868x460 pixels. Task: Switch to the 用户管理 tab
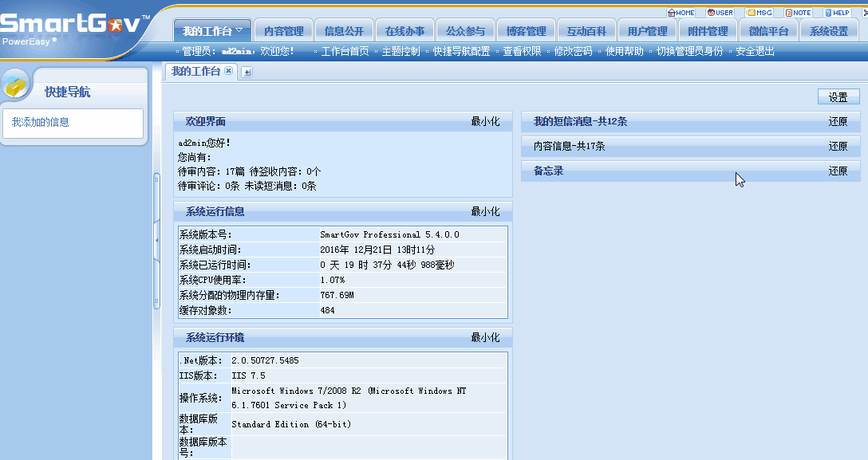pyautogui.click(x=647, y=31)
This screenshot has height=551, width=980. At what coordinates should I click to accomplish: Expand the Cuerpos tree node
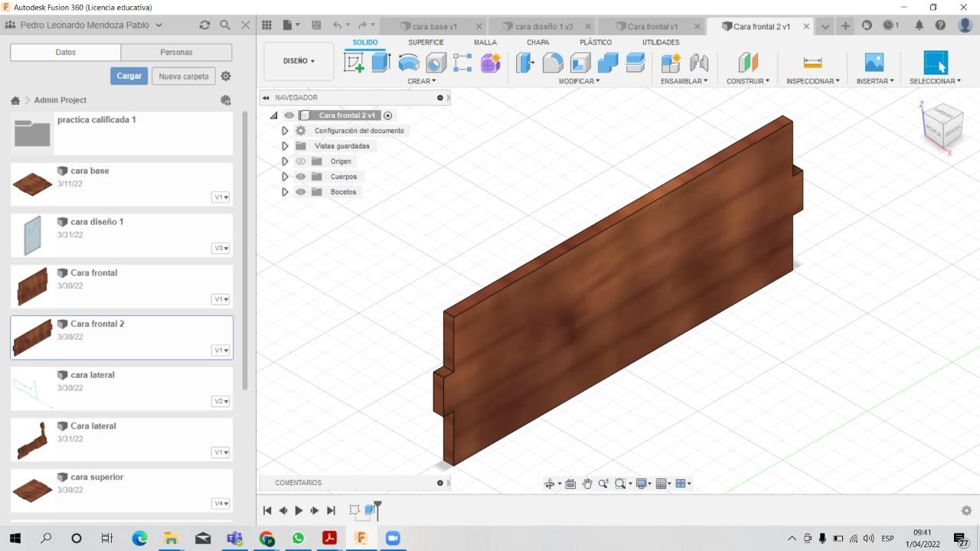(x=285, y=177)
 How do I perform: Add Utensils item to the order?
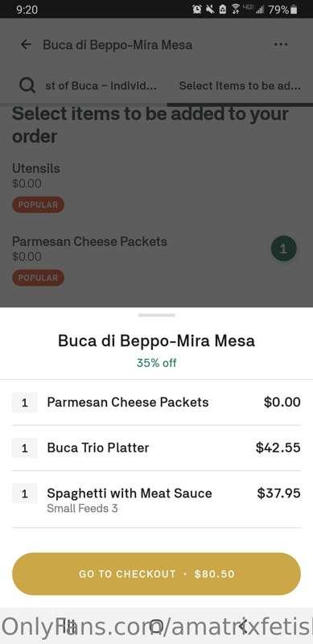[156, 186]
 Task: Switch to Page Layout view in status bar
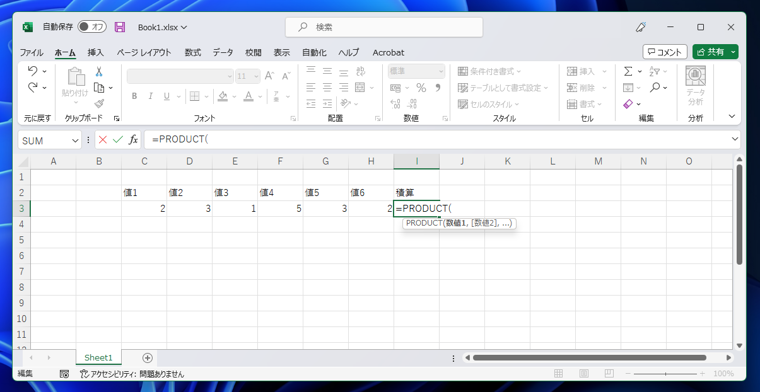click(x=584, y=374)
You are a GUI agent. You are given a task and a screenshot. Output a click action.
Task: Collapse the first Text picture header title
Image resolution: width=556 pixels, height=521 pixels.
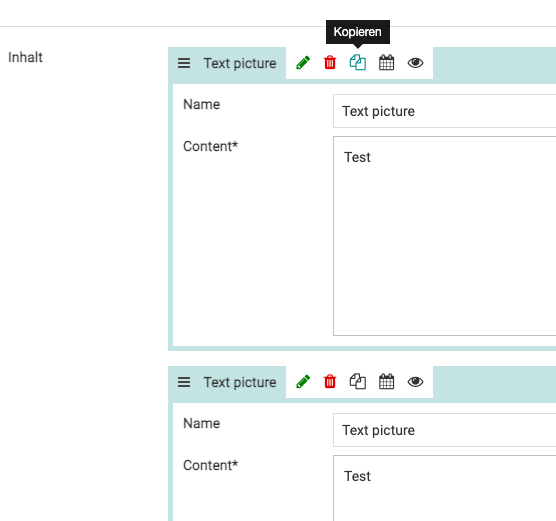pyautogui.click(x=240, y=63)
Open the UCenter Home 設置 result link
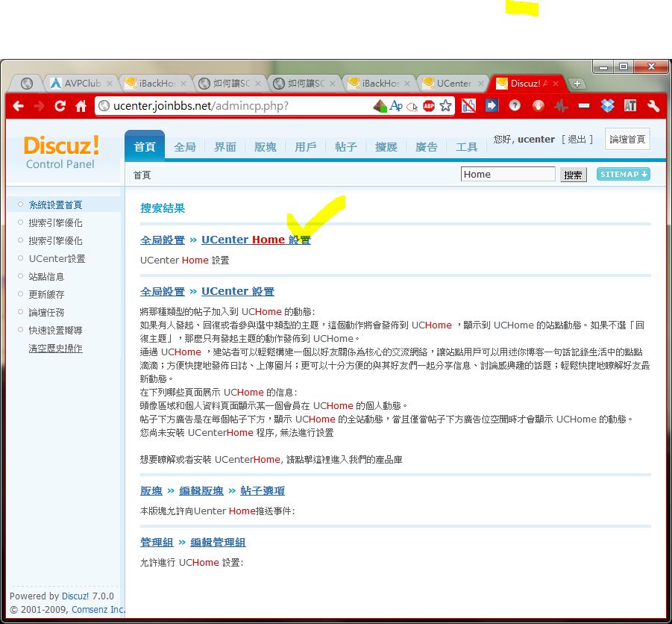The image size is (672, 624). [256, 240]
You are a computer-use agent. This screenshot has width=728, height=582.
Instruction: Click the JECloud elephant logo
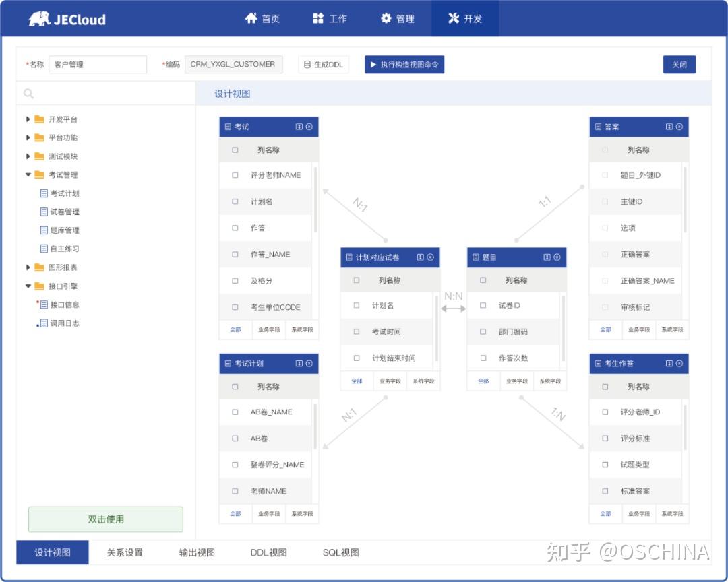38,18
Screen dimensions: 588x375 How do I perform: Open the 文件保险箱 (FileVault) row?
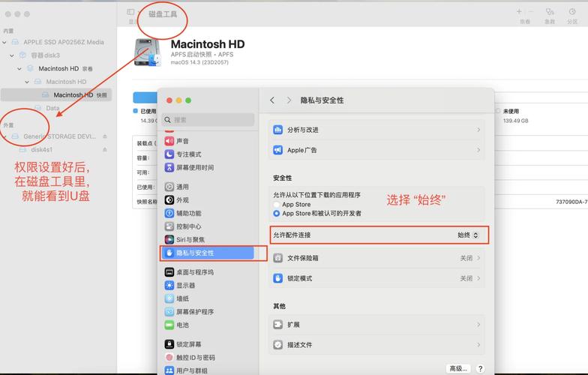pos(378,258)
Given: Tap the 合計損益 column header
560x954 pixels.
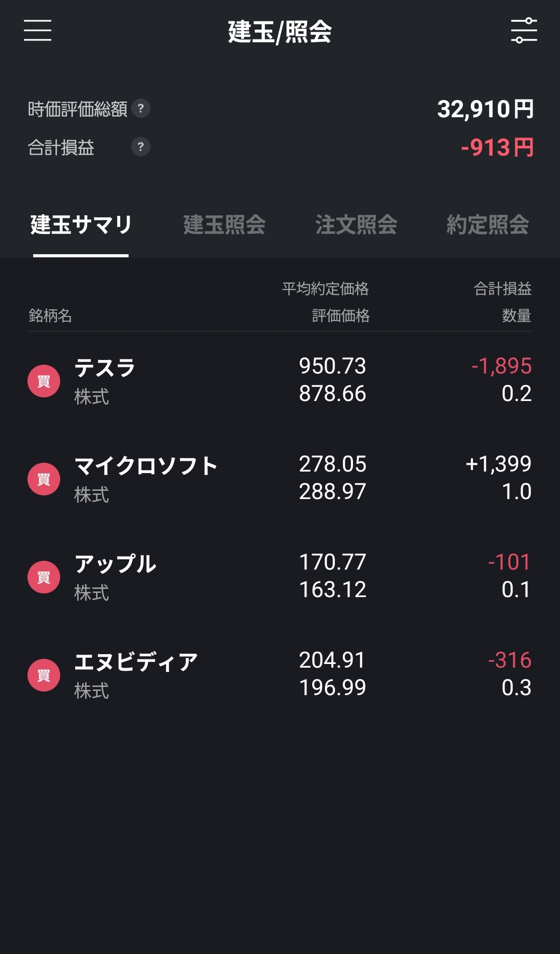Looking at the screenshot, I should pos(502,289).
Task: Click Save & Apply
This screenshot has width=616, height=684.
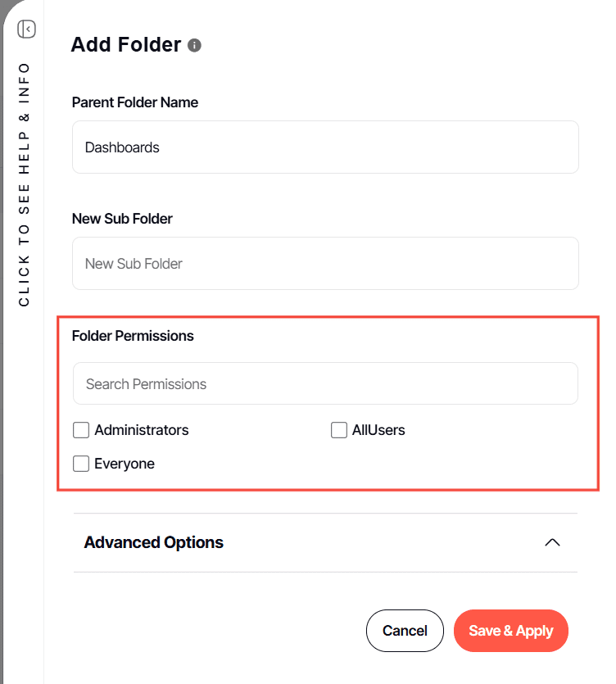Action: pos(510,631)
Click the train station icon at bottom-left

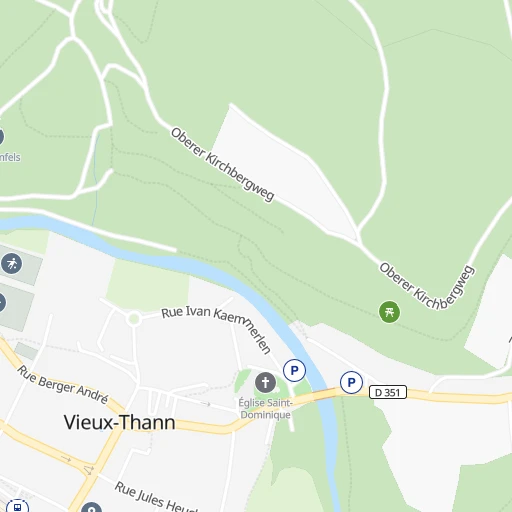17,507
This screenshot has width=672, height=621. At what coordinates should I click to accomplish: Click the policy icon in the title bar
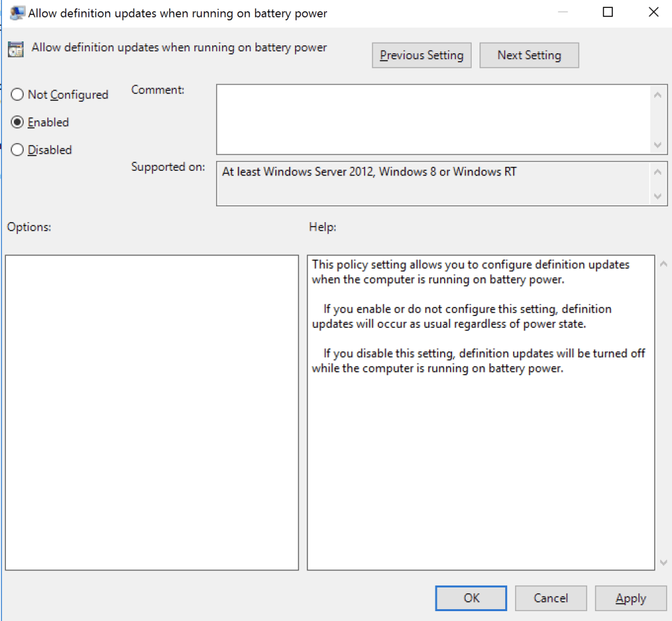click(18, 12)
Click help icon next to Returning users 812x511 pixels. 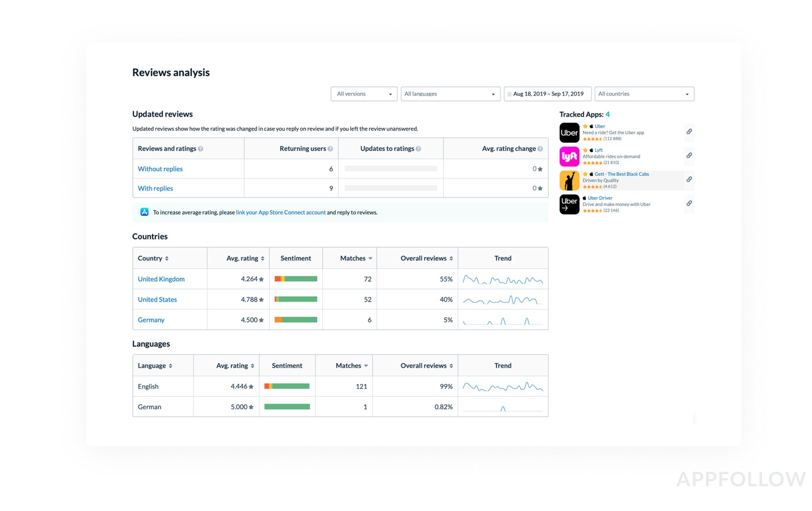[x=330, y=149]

##########

If a line in the data above contains "header", return that line.

Task: Collapse the first Text picture header title
Given: Tap the 合計損益 column header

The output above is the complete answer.